TÂCHES:
A) Reproduisez fidèlement, dans le texte sur la série Awake, tout ce qui va de « Awake : après » jusqu'à « flot de nouveautés. ».
B) Poursuivez, s'il vous plaît, le texte sur la série Awake à partir de l'endroit où il s'arrête.

EXTRAIT DU DOCUMENT:
################

Awake : après le réveil

Avec un peu de retard, j’ai fini hier soir la première et unique saison de Awake. Parce que j’attendais la nouvelle série de Kyle Killen (Lone Star) comme un des événements de l’année, et parce que j’avais déjà pas mal discuté de l’impact que son succès ou de son échec aurait sur les séries grand public – en tout cas, les séries diffusées sur les networks – je me suis dit qu’il serait bien de faire un bilan post mortem, avant que la rentrée n’arrive et ne submerge tout sous son flot de nouveautés.

ATTENTION, MIEUX VAUT AVOIR VU TOUT AWAKE POUR LIRE CE POST. Sinon, vous allez vous faire méchamment spoiler.

################

EXTRAIT DE DONNÉES:
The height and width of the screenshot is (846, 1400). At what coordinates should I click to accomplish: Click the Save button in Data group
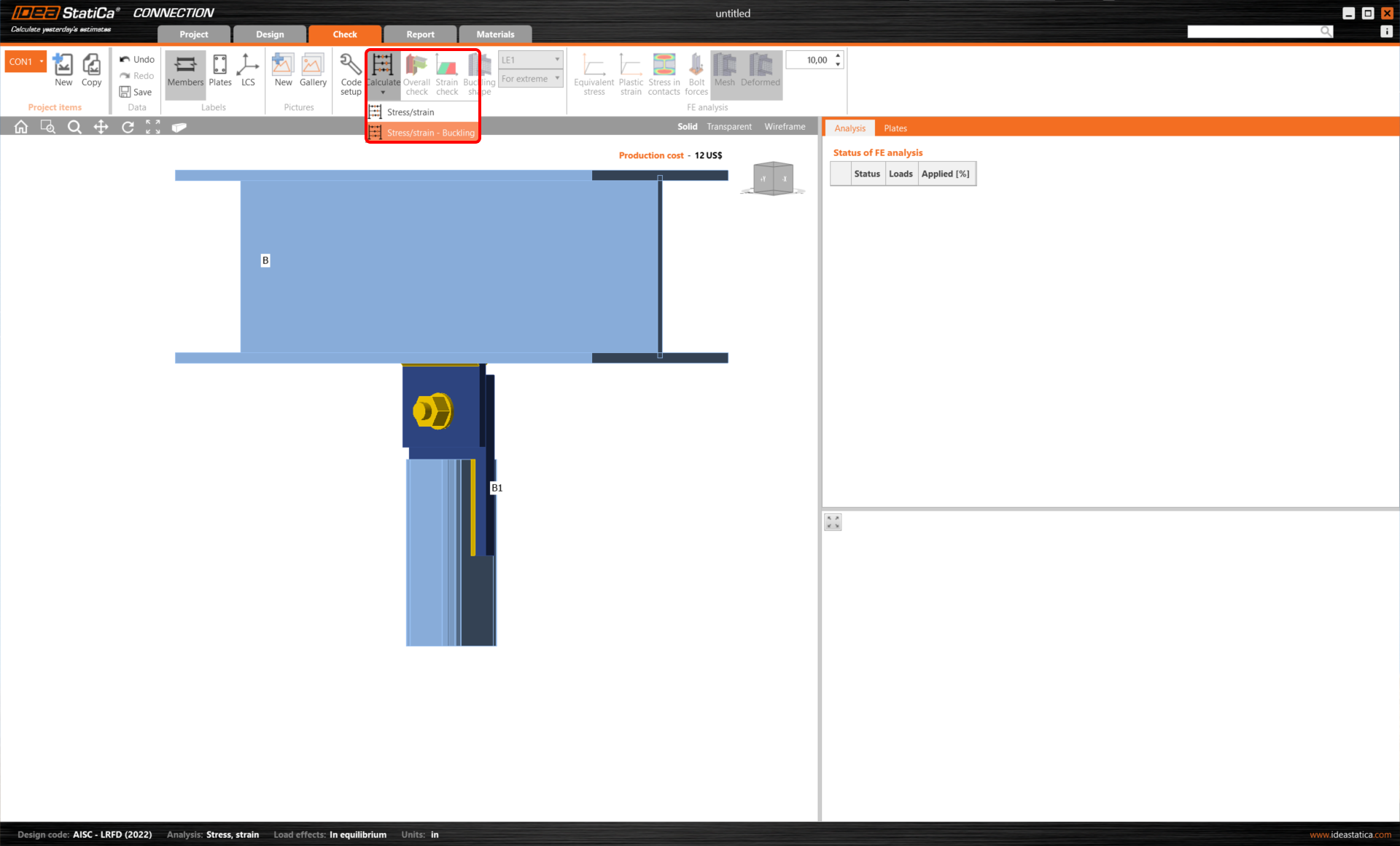[136, 92]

################

RÉPONSES:
A)
Awake : après le réveil

Avec un peu de retard, j’ai fini hier soir la première et unique saison de Awake. Parce que j’attendais la nouvelle série de Kyle Killen (Lone Star) comme un des événements de l’année, et parce que j’avais déjà pas mal discuté de l’impact que son succès ou de son échec aurait sur les séries grand public – en tout cas, les séries diffusées sur les networks – je me suis dit qu’il serait bien de faire un bilan post mortem, avant que la rentrée n’arrive et ne submerge tout sous son flot de nouveautés.

B)
Face à l’échec de Awake, le premier réflexe du supporter de Killen et du critique agacé de voir la qualité des séries de grandes chaînes chuter, c’est d’accuser la bêtise des téléspectateurs. C’est en effet inquiétant de voir qu’à chaque fois qu’une série ose sortir des schémas traditionnels, qu’elle prend un risque, qu’elle essaye d’éveiller la curiosité, qu’elle fait appel à la réflexion… elle se ramasse. Avant d’être l’échec d’NBC, l’échec de Awake est pourtant celui de la série elle même, qui n’a pas su plaire. Trop compliquée, trop cérébrale. Comme pour Lone Star, dès le pilote, on s’est demandé pourquoi c’est NBC et pas Showtime ou FX qui la diffusait. Awake est pour autant loin d’être une série parfaite, et on peut y trouver de quoi faire chuter l’audience… si audience il y avait eu dès le pilote. J’y viendrai dans ce post, mais je veux d’abord rappeler ce qui fait de Awake une des plus belles séries de la saison passée.

Une bonne idée de départ.
Le « pitch » de Awake est finalement assez simple, mais intriguant, et a suffi à ce qu’on attende la série avec impatience : un flic, Michael Britten, coincé entre deux mondes après un accident de voiture : un où sa femme est en vie et son fils mort, l’autre ou c’est l’inverse. Lequel est la réalité ? Lequel est un rêve ? Est-il mort ? Est-il dans le coma ? Est-il doué d’un superpouvoir ? Les possibilités étaient multiples.

Une superbe réalisation.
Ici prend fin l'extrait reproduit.